Inside the Mind of: Egon Schiele

OCT 12/The Wanderlust Collective/

Art, Artist Spotlight, Inspiration


When I study artist’s works from the past, I always research what their life was like. What made them paint the genre they chose? What were their interests? I found Egon Schiele’s works to be fascinating, because of the bold emotional content.

 

But why did he paint this way?

Egon Schiele was an Austrian painter. He grew up around locomotives and railways. His father destroyed his sketchbooks because he did not want his son to become an artist. Instead he wanted his son to become an engineer like him. Imagine having a passion for art at this young age, and no support from your own father.

Schiele’s father Adolf died of syphilis when Egon was only fifteen years old. His father’s death marked a dark cloud over Egon’s art, and life. Schiele started an intense, almost incestuous relationship with his sister Gertrude. He became obsessed with sex, death and illness.

Egon became a ward of his maternal uncle who saw potential with his art and helped Egon pursue his art career.

In 1907 Schiele sought out the famous art nouveau artist Gustav Klimt who was the founder of Vienna Secession. Klimt took interest in the young Egon, bought his drawings, and introduced him to collectors. Gustav pushed Schiele and got him to exhibit his work at the 1909 Vienna Kuntschau. Schiele met other notable artists such as Edvard Munch, and Vincent Van Gogh.

Some of Egon’s earlier works started to show similarities to Klimt’s, for example the pose of Schiele’s “Cardinal and Nun (Caress) is similar to Klimt’s “The Kiss.”

In later years, Egon distanced himself from the ornate Art Nouveau and preferred dark, emotional art focusing on the intensity of human psychology. Schiele’s emotional and psychological works are known for their figurative distortions, linework, unconventional application, and application of color. His elongated his figures on purpose, with no ornate quality, and presented them alone as if they’re rising from out of a void.

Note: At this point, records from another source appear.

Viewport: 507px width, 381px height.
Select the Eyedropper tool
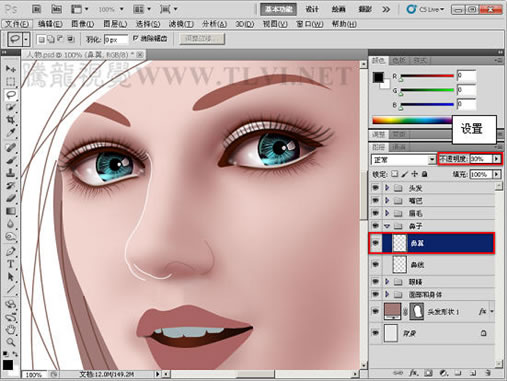[x=11, y=133]
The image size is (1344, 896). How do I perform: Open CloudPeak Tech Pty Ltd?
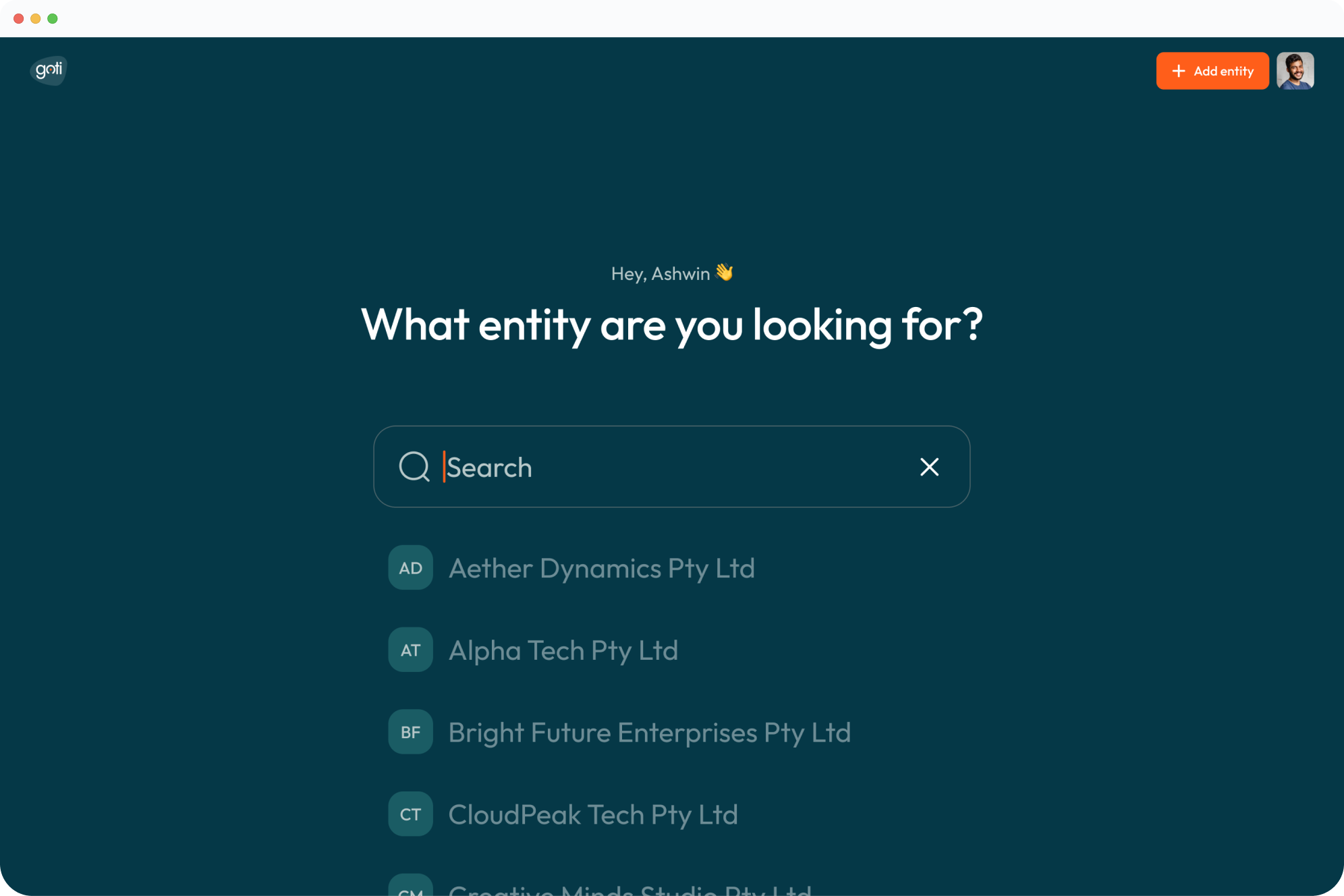coord(593,815)
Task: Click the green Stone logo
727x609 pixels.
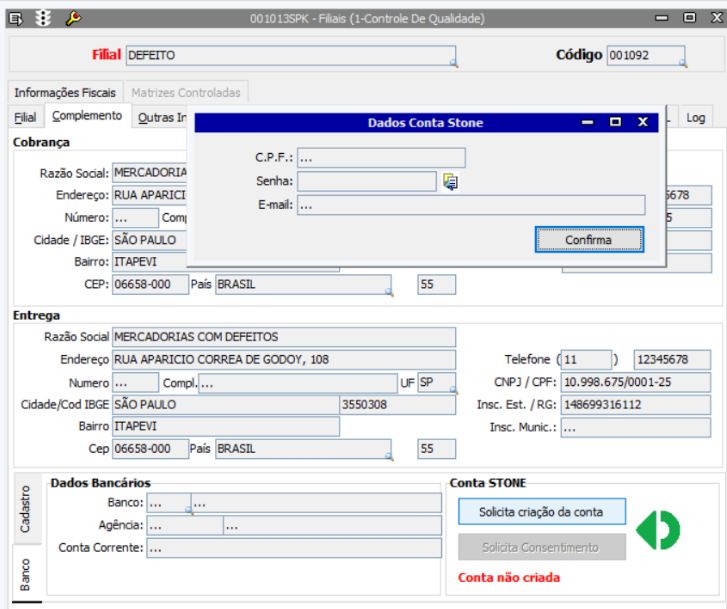Action: click(658, 529)
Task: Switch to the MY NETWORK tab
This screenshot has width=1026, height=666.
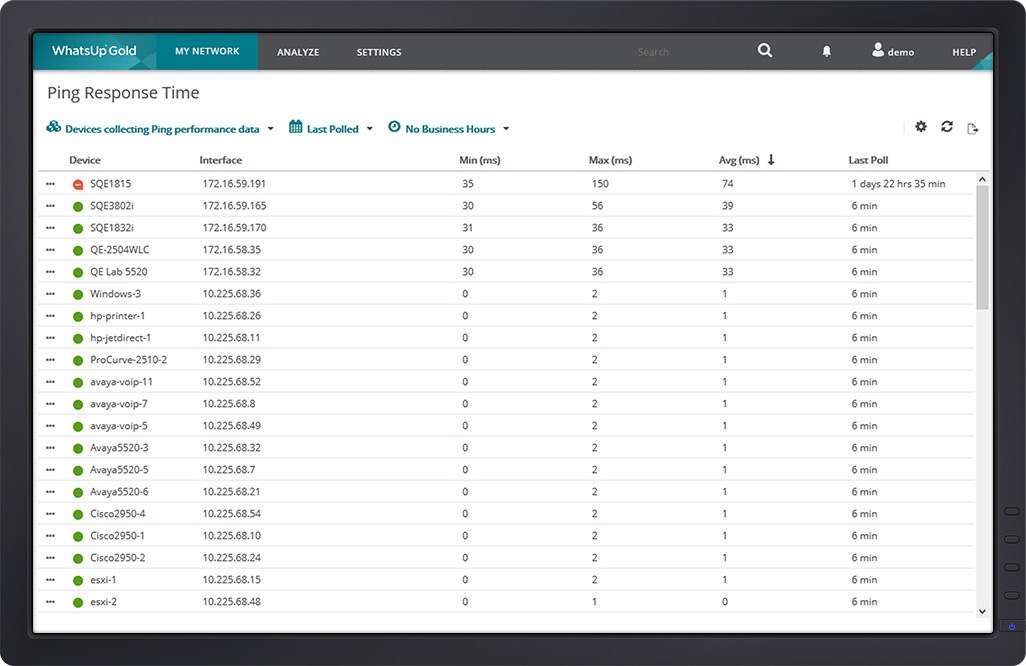Action: coord(207,52)
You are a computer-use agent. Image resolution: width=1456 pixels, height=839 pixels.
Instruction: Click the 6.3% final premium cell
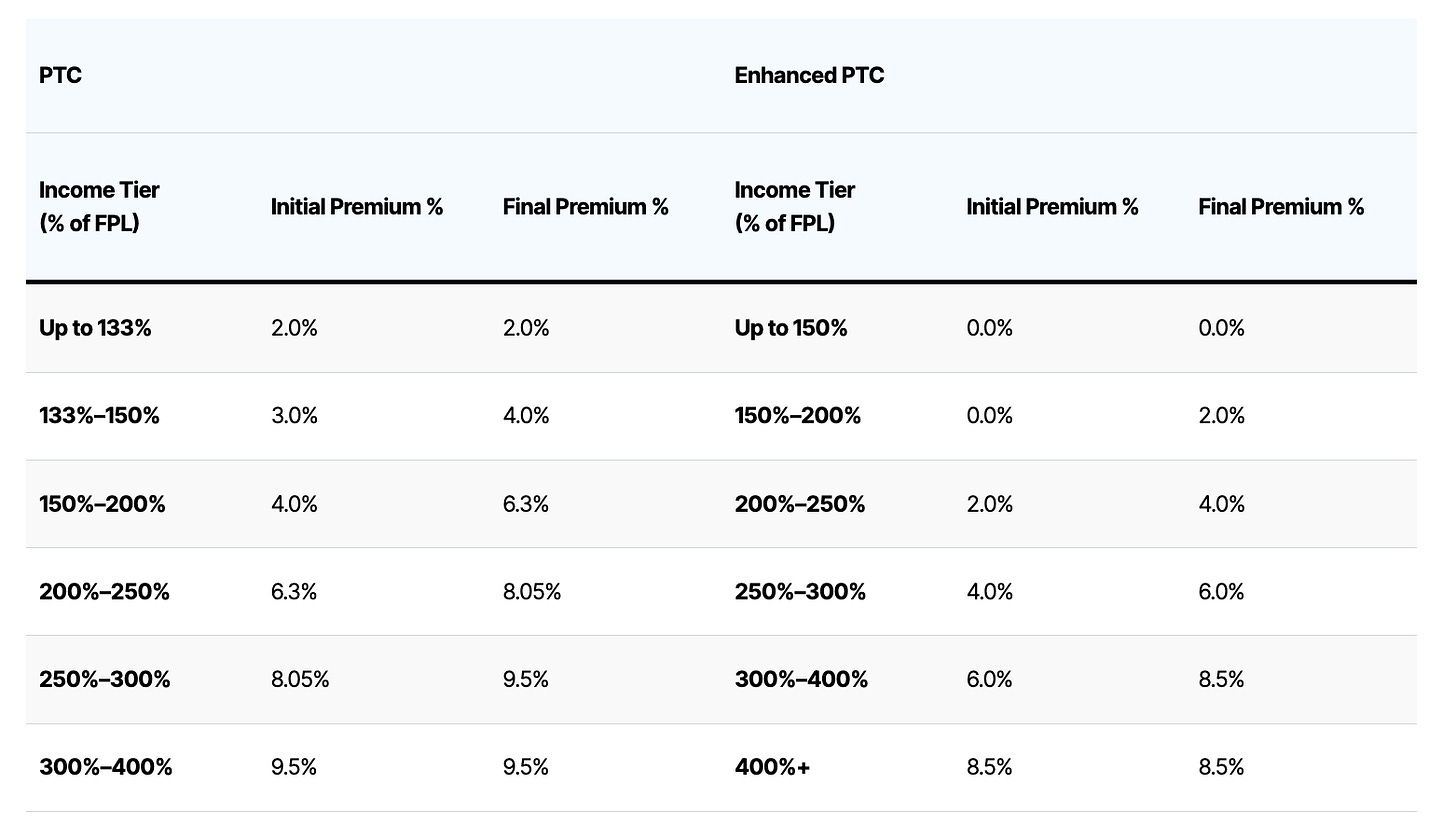525,504
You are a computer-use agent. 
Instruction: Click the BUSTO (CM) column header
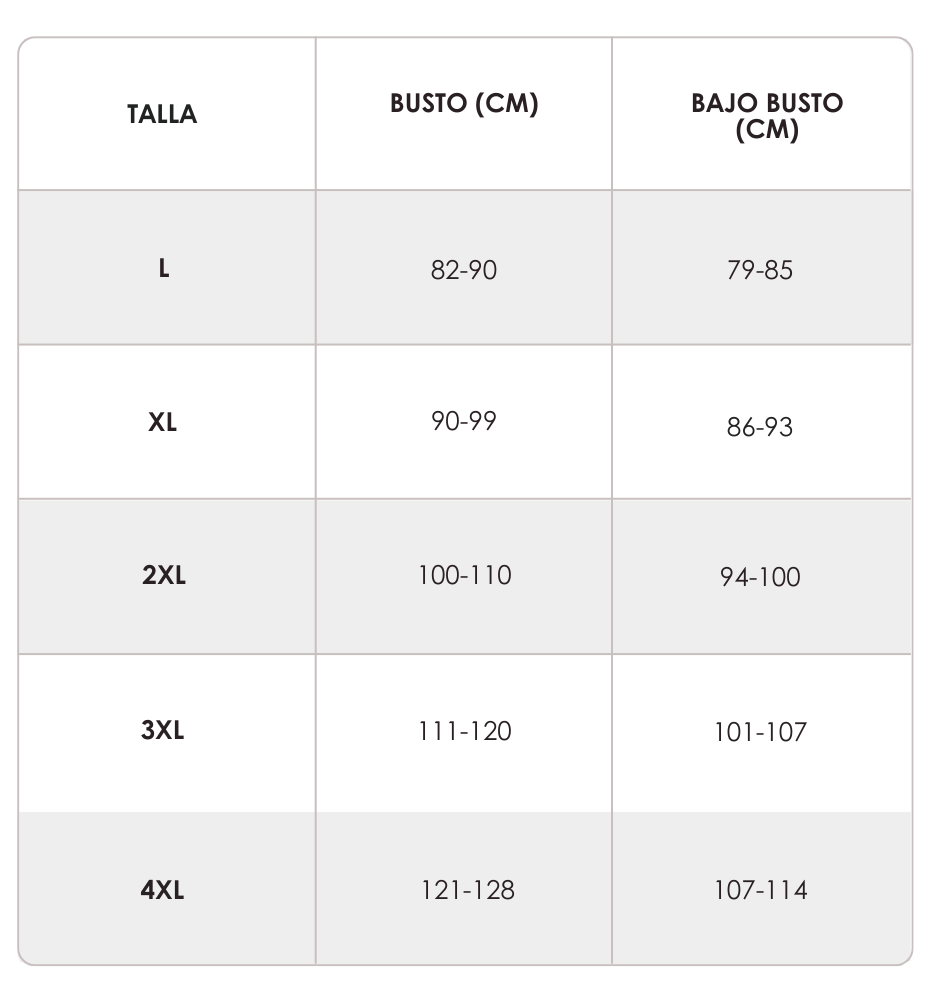[x=464, y=103]
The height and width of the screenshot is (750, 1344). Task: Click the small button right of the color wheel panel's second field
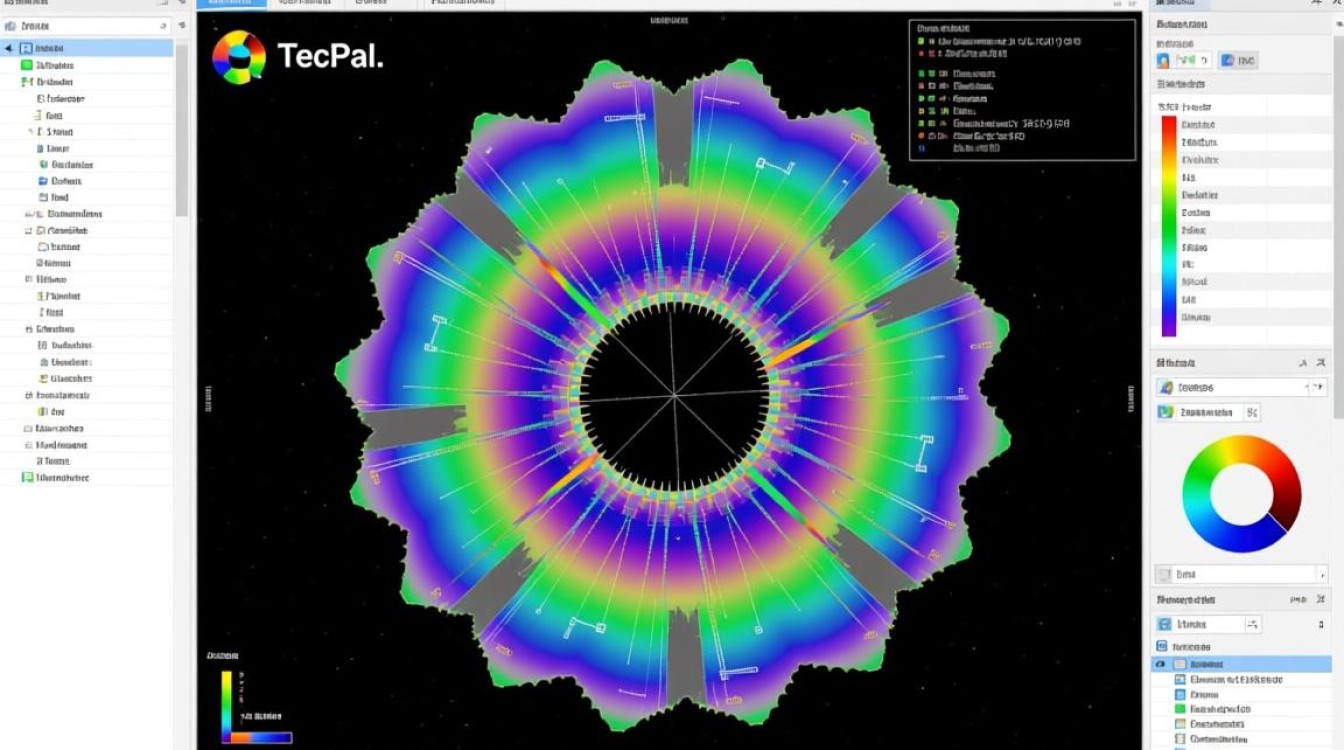pyautogui.click(x=1254, y=412)
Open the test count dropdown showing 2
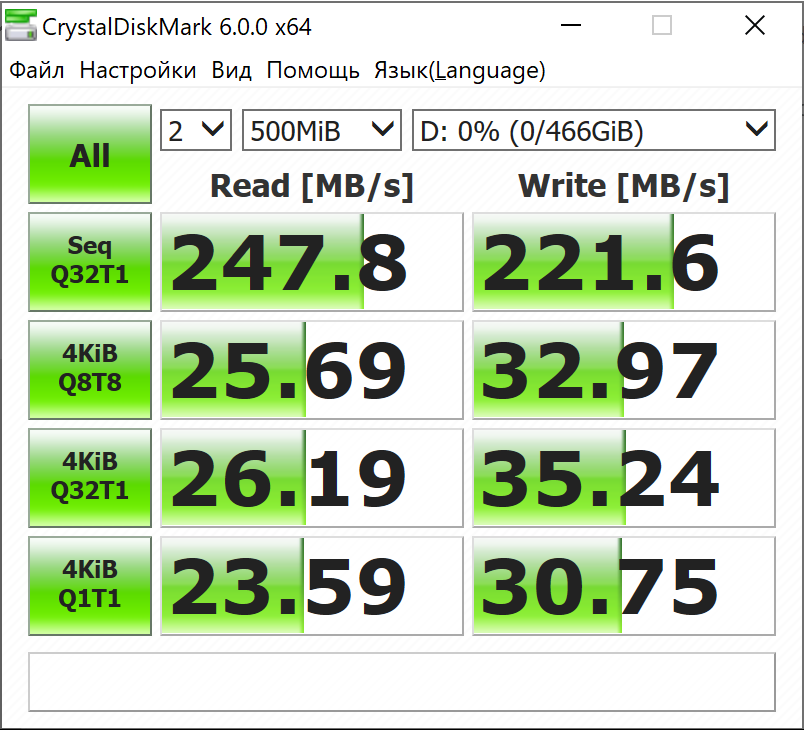This screenshot has height=730, width=804. coord(196,130)

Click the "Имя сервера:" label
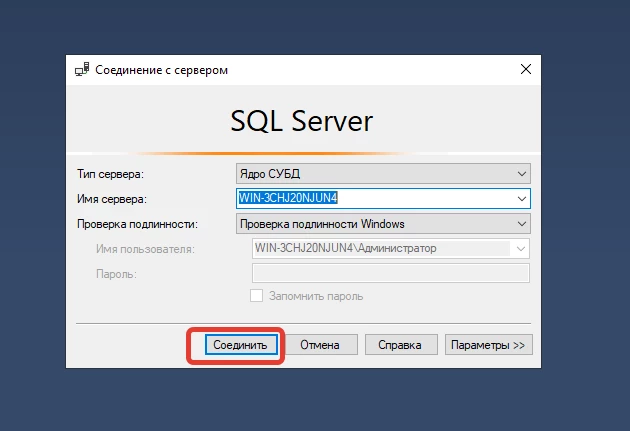pyautogui.click(x=111, y=199)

“I was in love with everything- I wanted to look with love at the angry people so that their eyes would be forced to respond; and I wanted to bring gifts to the envious and tell them that I am worthless.”

Egon Schiele

In 1912 Schiele was arrested for abducting a young girl. Over a hundred of his drawings that were considered pornagraphic were taken from his studio. A judge later dropped the charges of seduction and abduction but convicted Egon of exhibiting erotic works in places that children could access. He ended up spending 24 days in jail.

Schiele avoided having to serve in World War 1 for almost a year, but then three days after his wedding, authorities called him to active duty in the army. His wife followed him to Prague, the city where he was stationed. Because of his heart condition Egon received a desk job as a clerk at a prisoner of war camp. There he ended up drawng and painting prisoners.


In 1918 the Spanish flu pandemic hit Vienna. His wife Edith was pregnant and died of the flu on October 28, 1918. Egon Schiele died three days later. He was only twenty eight years old.